THE RECORDS →

--

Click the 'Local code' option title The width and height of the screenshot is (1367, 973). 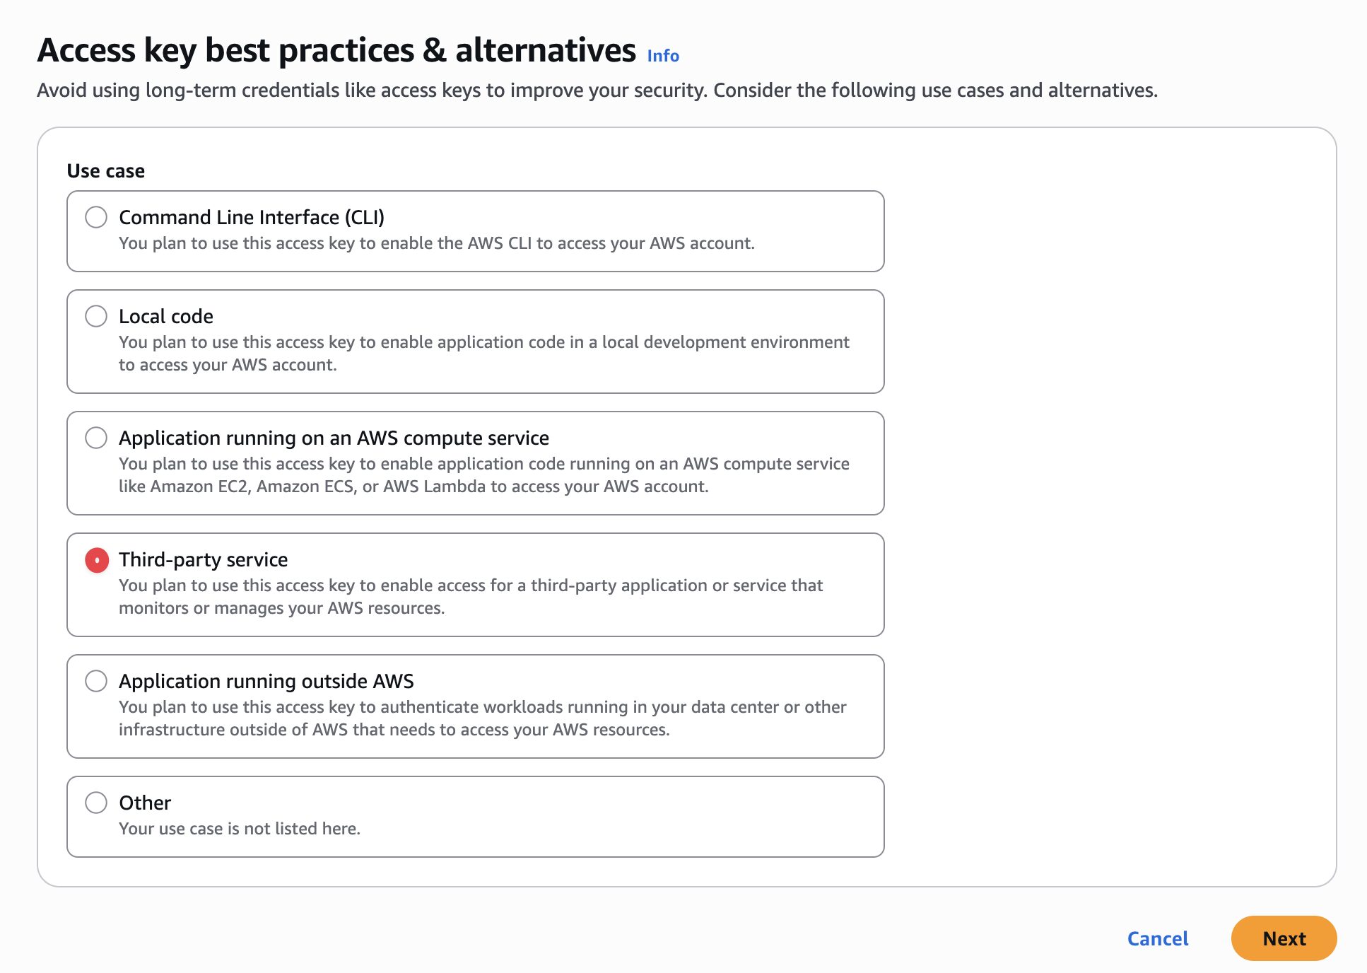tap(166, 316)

--

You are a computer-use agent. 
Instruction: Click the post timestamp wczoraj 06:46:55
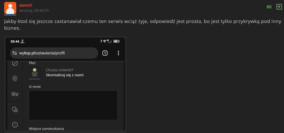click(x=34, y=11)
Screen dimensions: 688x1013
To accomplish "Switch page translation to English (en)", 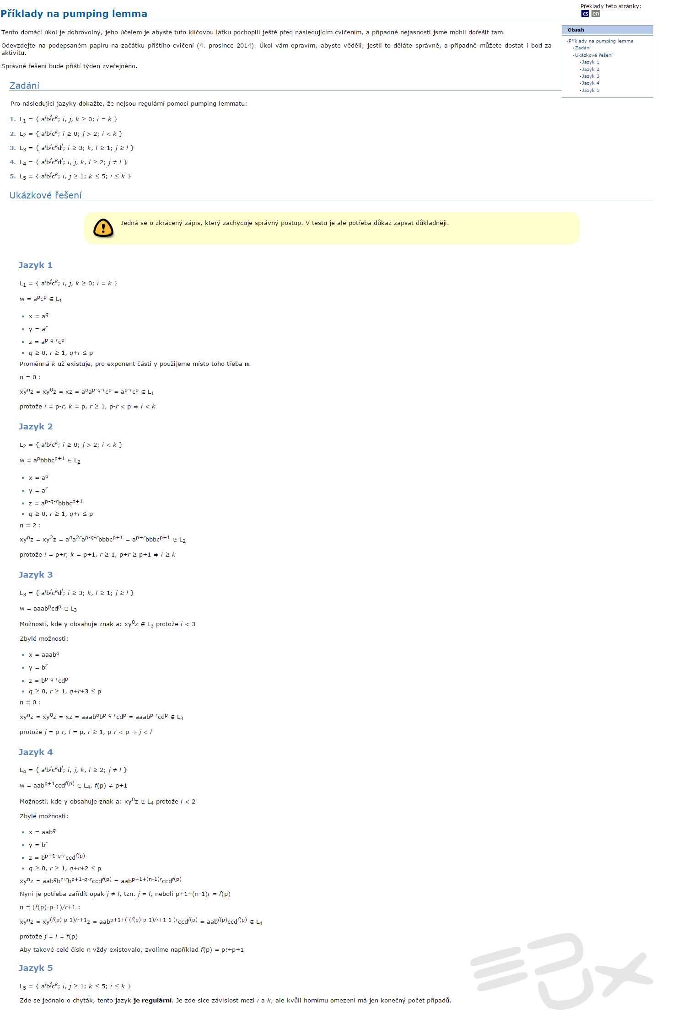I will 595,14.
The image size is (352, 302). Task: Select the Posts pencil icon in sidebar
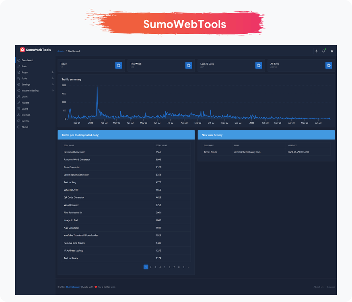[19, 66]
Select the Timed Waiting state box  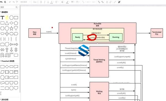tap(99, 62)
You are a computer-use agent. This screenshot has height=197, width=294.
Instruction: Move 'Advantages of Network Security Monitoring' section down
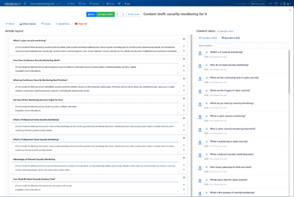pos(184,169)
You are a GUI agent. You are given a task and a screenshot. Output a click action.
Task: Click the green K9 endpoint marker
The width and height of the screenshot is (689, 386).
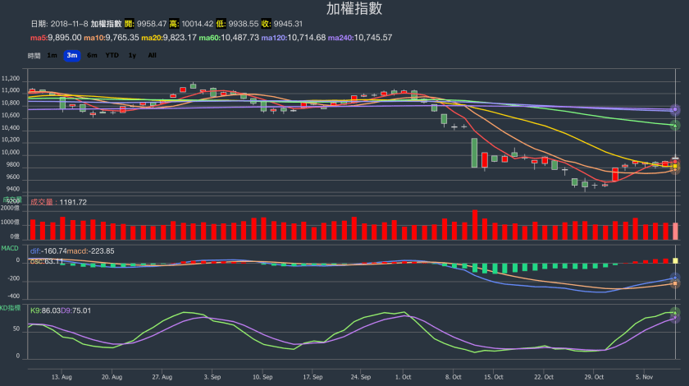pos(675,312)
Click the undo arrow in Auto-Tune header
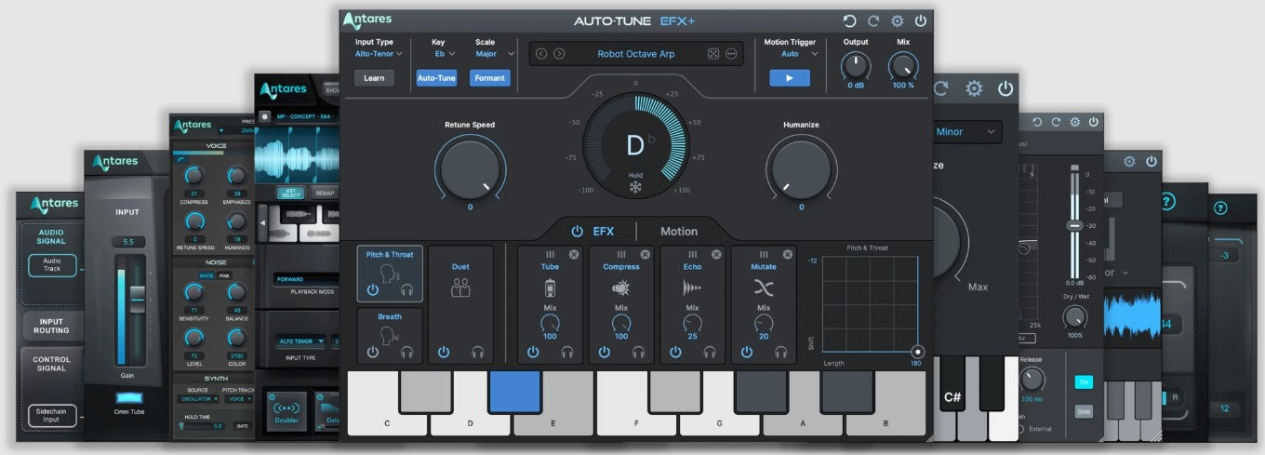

--

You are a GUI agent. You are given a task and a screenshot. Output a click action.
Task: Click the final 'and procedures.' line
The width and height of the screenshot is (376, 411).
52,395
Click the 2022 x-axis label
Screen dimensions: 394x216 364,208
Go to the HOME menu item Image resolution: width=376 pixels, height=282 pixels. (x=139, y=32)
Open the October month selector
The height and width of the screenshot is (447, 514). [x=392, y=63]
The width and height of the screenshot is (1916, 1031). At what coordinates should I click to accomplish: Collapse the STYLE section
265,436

--

INSTRUCTIONS TO FOLLOW → Only one part of the material above is wanted: the lines from the one with "Task: Click the green K9 endpoint marker" up to and including the one with "Click the undo arrow in Auto-Tune header". Please copy them exactly, pictures left out.

ANSWER TO THE PROBLEM →
Task: Click the green K9 endpoint marker
The width and height of the screenshot is (689, 386).
pos(675,312)
Click the undo arrow in Auto-Tune header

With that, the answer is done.